** Opening TASK INPUTS block **

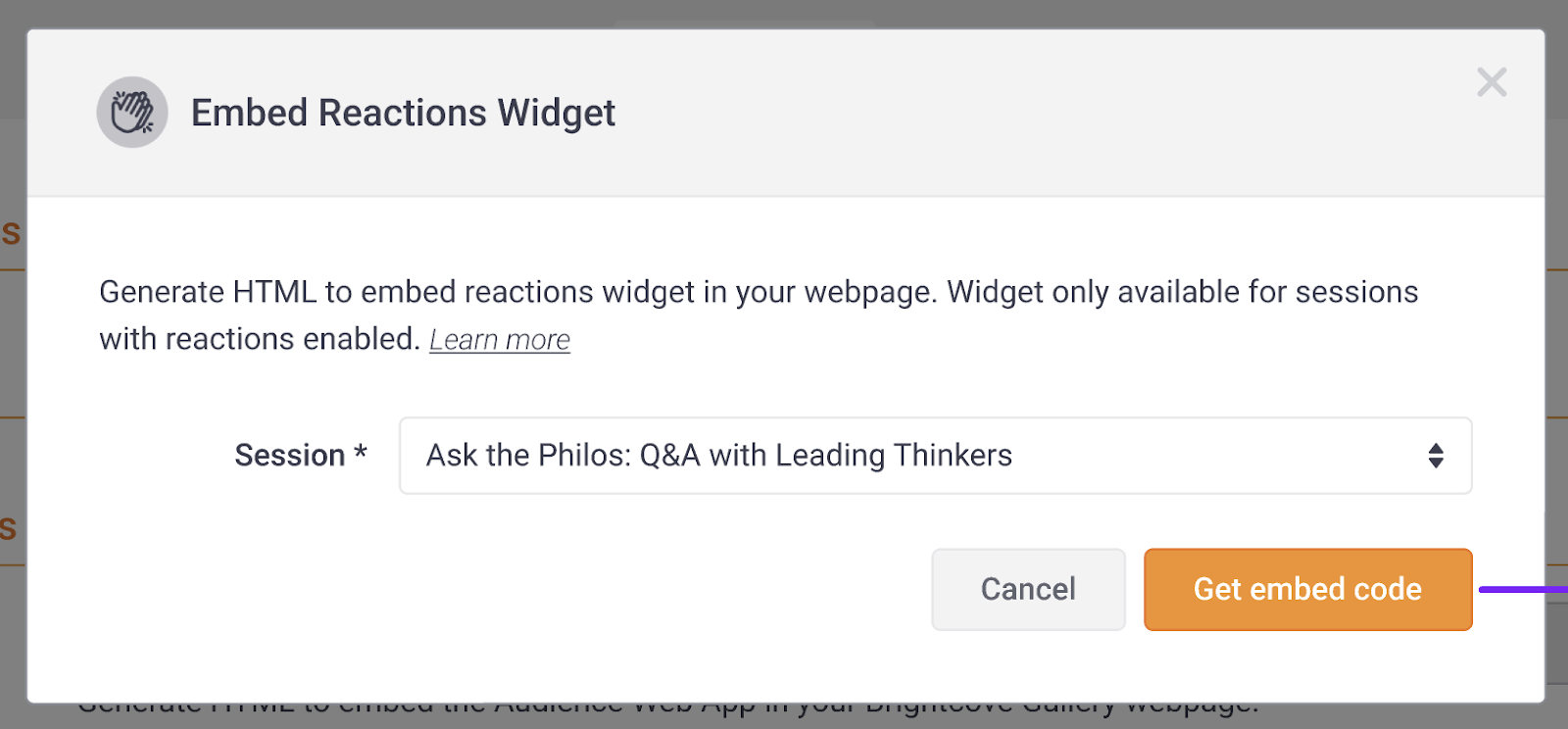Viewport: 1568px width, 729px height.
Task: Click the up-down arrows in Session selector
Action: [x=1436, y=456]
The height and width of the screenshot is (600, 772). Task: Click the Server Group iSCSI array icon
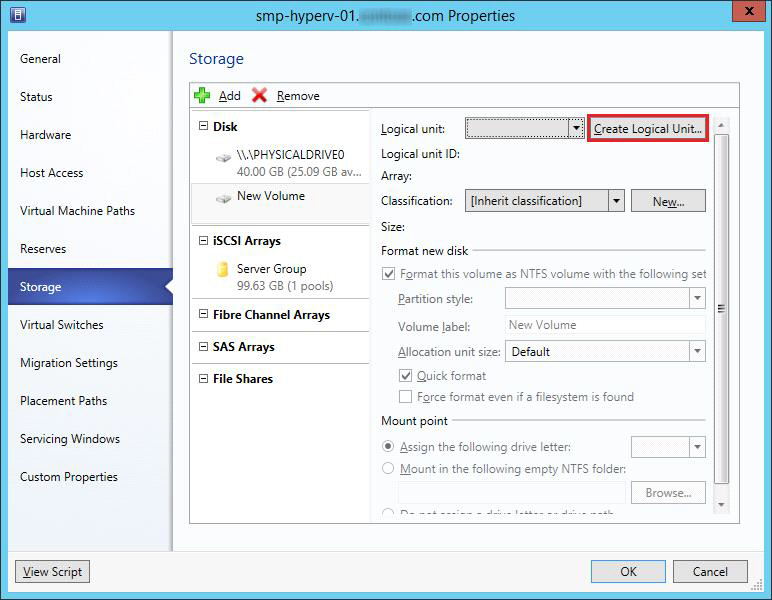tap(223, 270)
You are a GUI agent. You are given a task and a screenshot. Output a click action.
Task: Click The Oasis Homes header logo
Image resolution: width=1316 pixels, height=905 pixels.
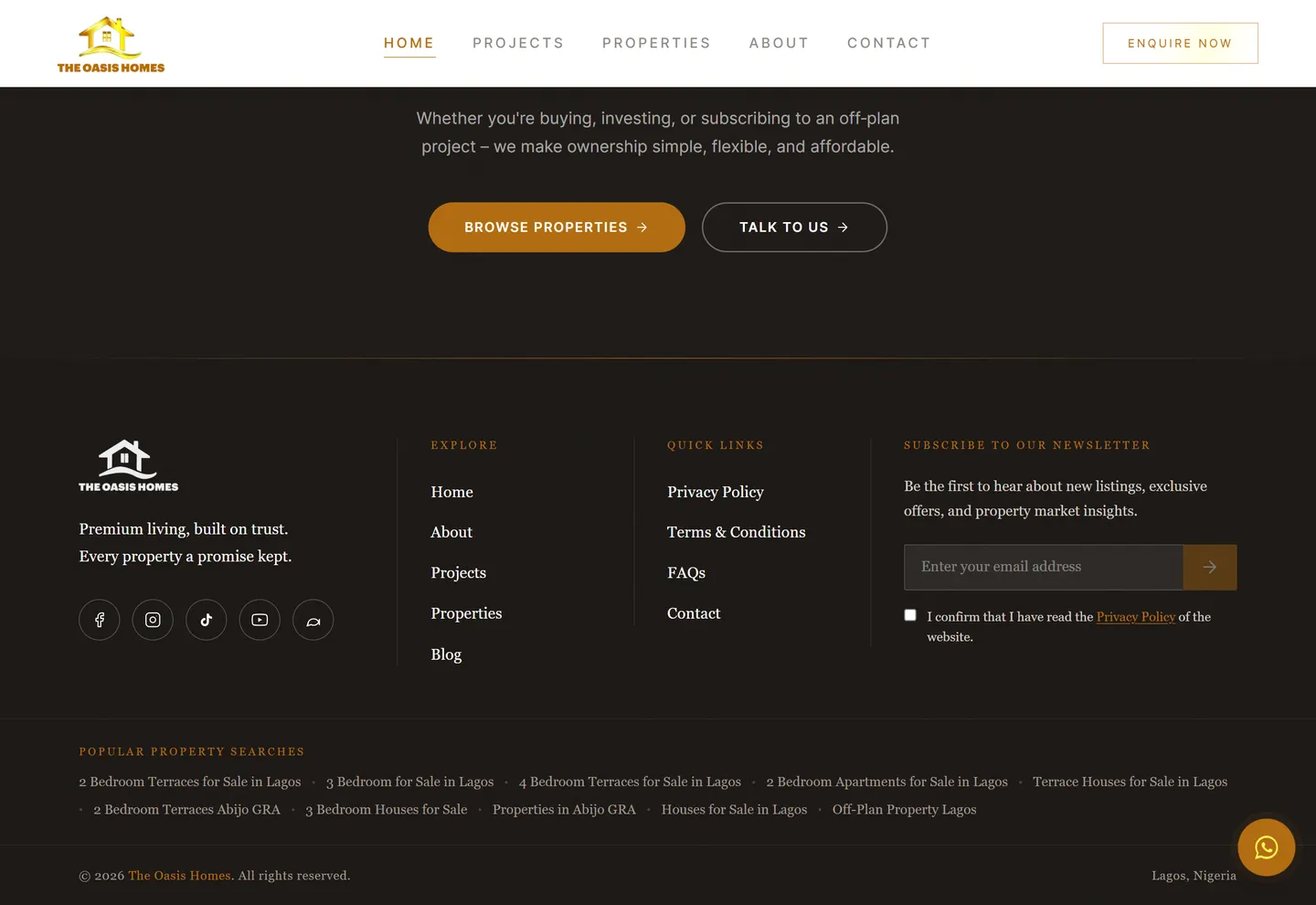(x=111, y=44)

** Closing TASK INPUTS block **

◆ **DIRECTIONS**:
Where the line with "You are a GUI" appears in the entries above, begin there and restate every line to the end word for word, minus the pictures.

◆ **ANSWER TO THIS TASK**:
You are a GUI agent. You are given a task and a screenshot. Output a click action.
Task: Click The Oasis Homes header logo
Image resolution: width=1316 pixels, height=905 pixels.
(x=111, y=44)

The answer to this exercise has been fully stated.